▶ WORK ORDER
Read through the listing below and return only the lines containing "screenshot".

▶ THE RECORDS
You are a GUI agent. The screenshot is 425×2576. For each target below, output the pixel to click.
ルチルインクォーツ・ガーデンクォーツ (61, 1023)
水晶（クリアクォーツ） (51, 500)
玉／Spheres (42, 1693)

--

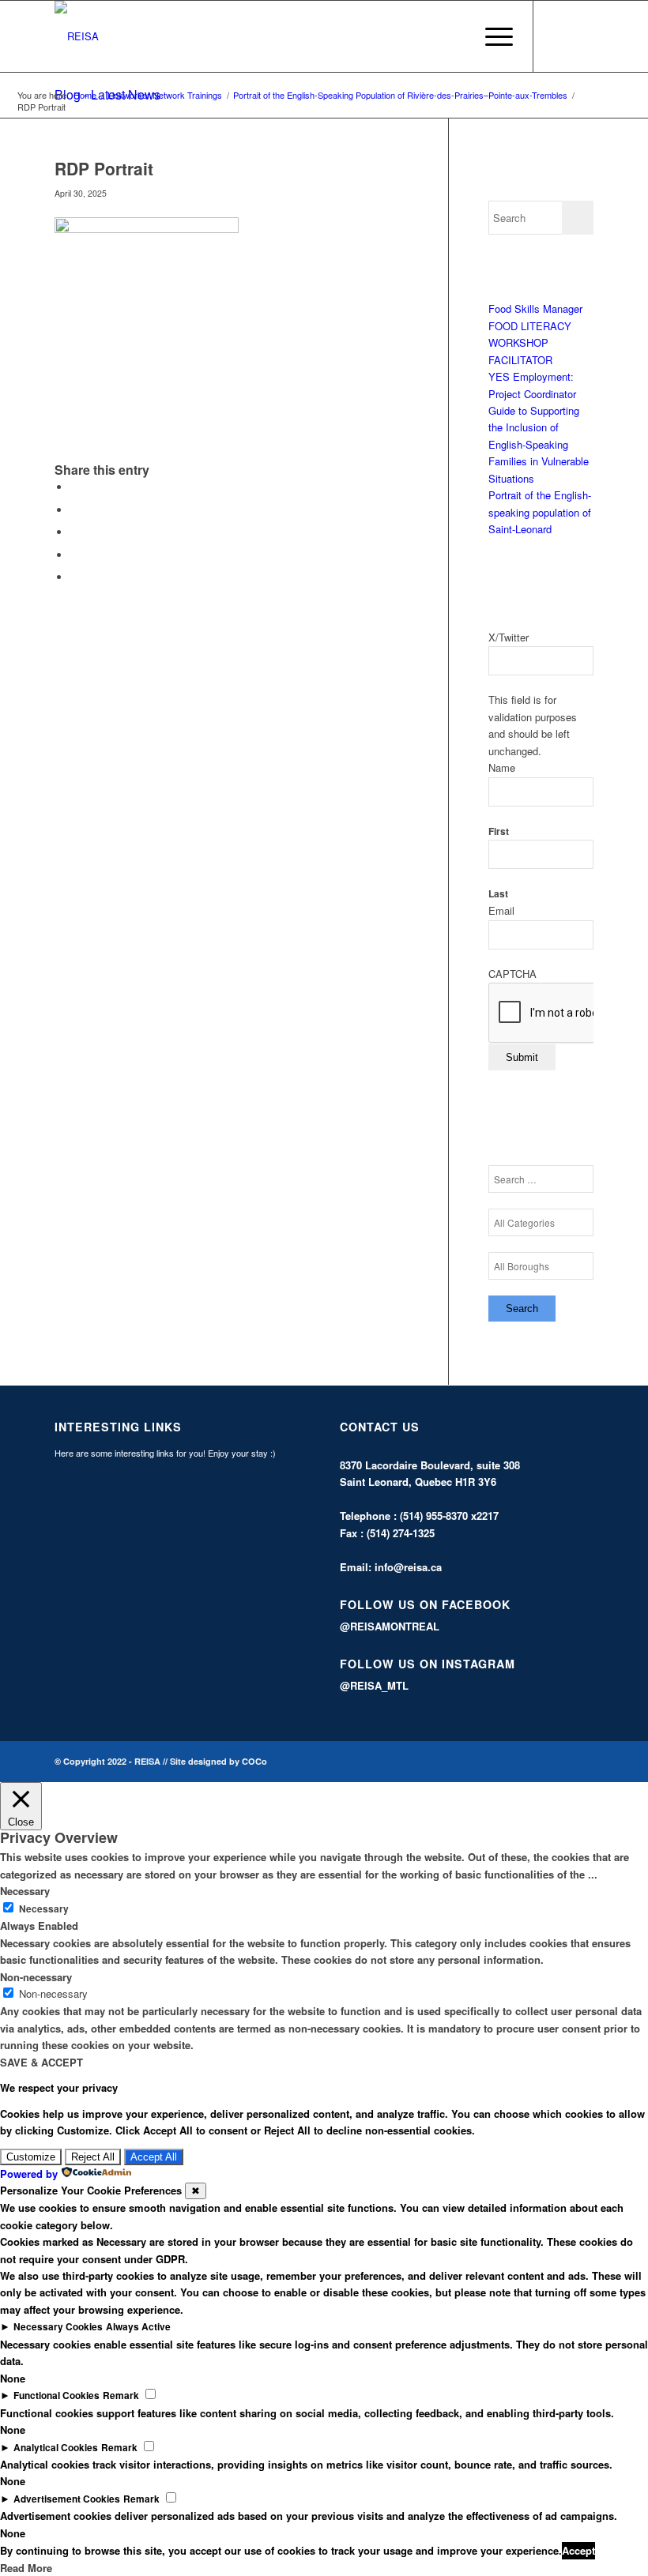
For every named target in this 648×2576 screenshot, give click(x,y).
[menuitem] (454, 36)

▶ WRITTEN SOLUTION
You are a GUI agent. The screenshot is 425×2576. For each target below, output the pixel to click.
For every named target in this 648×2576 screenshot, give click(x,y).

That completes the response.